>>

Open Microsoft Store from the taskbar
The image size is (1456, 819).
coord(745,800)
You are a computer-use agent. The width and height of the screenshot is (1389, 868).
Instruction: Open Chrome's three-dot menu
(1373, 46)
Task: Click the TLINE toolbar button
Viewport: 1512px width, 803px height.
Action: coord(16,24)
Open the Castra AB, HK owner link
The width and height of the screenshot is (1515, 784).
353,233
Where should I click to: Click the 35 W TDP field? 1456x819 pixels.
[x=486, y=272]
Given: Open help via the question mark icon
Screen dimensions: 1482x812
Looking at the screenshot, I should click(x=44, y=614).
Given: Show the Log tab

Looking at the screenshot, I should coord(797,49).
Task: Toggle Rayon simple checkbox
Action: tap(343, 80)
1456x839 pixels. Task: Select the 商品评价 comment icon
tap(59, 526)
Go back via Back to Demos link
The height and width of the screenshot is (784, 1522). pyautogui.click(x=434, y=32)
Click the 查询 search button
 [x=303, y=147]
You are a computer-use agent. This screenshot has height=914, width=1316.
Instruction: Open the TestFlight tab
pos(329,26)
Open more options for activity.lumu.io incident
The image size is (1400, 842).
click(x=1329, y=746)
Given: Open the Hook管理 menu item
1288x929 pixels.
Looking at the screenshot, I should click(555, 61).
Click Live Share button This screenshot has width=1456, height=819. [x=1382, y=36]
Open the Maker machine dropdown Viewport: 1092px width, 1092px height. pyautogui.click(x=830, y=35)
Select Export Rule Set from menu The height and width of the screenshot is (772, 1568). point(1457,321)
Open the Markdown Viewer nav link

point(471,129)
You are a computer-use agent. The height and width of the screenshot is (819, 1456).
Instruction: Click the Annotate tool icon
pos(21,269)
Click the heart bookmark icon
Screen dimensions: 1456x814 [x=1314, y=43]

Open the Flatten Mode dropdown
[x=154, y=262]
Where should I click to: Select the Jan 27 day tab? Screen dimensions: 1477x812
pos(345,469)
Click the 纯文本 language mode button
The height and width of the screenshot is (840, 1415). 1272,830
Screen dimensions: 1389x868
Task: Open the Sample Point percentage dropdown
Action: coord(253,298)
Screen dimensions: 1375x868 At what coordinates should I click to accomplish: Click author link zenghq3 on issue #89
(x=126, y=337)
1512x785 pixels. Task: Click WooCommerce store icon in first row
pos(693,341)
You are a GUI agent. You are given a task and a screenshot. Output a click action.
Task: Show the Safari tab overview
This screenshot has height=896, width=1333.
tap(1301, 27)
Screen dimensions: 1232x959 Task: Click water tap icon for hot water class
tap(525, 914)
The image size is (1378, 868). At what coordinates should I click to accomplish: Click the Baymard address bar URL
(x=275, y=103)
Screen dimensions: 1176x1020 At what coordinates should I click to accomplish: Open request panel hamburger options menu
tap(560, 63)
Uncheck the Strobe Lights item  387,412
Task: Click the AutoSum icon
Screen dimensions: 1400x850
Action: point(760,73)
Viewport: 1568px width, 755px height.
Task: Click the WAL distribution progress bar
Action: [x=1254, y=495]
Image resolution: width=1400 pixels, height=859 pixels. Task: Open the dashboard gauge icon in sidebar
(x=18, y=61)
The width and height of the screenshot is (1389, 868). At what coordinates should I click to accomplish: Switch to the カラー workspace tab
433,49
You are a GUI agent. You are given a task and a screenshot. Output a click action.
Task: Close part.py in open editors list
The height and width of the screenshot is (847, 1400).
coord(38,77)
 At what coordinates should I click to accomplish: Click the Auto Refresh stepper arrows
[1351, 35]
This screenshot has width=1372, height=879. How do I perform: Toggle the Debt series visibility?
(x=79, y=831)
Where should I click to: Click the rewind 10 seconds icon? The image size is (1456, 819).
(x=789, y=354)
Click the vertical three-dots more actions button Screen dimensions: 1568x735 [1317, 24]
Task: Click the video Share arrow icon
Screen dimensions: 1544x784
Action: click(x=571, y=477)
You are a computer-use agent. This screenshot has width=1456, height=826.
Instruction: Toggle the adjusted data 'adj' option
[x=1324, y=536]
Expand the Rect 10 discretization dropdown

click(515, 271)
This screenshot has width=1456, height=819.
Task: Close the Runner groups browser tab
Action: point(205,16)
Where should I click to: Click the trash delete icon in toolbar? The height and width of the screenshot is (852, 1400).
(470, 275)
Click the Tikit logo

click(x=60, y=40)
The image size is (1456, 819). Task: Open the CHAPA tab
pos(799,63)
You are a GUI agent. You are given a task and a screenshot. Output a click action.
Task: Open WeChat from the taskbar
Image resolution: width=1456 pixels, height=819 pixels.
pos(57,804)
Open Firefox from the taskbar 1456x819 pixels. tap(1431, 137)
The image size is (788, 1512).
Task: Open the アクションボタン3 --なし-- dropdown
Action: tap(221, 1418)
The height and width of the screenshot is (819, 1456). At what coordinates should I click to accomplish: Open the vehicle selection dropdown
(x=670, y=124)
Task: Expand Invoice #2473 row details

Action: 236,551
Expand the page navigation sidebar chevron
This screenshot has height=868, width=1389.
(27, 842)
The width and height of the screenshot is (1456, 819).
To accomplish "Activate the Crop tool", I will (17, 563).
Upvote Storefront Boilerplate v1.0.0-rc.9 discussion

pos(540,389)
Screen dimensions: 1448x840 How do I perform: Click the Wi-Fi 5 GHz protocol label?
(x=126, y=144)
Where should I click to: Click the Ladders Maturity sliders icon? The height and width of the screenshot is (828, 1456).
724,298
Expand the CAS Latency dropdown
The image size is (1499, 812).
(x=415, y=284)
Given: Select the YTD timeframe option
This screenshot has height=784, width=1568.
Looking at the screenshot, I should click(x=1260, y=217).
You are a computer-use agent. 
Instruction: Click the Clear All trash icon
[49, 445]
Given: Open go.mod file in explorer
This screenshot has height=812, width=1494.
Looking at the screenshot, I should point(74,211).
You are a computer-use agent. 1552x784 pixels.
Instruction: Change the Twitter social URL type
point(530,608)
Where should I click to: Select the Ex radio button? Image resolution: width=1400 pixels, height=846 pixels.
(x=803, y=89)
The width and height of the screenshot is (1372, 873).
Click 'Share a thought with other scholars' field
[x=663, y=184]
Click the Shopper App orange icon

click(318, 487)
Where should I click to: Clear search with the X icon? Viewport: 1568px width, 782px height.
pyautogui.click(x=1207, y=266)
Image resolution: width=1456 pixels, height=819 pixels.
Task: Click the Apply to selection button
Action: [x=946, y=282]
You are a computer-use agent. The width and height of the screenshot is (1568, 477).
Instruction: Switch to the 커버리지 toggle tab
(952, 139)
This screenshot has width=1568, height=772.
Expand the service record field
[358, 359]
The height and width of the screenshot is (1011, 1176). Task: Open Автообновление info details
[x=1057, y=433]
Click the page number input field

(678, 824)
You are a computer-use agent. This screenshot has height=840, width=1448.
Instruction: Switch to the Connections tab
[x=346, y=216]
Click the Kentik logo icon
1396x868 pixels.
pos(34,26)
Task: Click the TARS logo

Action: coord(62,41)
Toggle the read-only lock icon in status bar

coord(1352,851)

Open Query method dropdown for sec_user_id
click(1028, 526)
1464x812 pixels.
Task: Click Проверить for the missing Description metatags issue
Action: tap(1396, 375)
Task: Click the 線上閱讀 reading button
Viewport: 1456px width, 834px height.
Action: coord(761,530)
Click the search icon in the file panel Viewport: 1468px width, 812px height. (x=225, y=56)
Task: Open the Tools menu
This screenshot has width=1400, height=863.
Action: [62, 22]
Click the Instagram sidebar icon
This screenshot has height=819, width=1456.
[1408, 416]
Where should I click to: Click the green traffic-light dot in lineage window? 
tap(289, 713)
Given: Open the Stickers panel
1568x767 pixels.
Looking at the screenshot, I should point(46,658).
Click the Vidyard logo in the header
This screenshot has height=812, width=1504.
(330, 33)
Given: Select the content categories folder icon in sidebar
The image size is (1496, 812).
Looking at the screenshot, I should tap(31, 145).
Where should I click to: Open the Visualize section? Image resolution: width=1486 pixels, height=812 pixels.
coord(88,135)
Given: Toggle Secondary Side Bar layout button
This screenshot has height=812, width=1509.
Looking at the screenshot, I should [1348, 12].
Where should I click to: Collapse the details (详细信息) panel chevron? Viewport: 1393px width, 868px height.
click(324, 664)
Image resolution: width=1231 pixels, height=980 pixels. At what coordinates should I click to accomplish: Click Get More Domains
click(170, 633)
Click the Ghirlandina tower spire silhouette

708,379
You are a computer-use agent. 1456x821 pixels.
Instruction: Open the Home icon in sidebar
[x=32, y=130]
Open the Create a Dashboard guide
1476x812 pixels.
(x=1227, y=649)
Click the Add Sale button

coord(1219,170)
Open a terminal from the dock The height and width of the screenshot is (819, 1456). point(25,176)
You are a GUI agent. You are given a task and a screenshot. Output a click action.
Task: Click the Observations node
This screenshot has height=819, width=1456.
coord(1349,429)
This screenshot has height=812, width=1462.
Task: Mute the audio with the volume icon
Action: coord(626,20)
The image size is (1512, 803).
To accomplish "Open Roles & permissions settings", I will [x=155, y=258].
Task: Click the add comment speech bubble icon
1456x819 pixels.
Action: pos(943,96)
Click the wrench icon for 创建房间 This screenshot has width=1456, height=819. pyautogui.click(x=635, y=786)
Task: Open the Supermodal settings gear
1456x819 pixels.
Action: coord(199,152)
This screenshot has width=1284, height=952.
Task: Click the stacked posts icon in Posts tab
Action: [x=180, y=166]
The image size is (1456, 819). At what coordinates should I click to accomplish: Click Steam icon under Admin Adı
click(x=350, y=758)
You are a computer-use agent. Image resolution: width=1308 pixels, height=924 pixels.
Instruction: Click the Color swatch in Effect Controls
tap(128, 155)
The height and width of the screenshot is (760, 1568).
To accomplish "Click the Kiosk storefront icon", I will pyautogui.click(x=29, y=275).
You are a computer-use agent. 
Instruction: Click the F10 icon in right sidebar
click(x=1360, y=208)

<<

WHAT TO DO: I need every line from the material that contains the word "file".

THE COMPLETED TASK:
Given: Open go.mod file in explorer
Click the search icon in the file panel Viewport: 1468px width, 812px height. (x=225, y=56)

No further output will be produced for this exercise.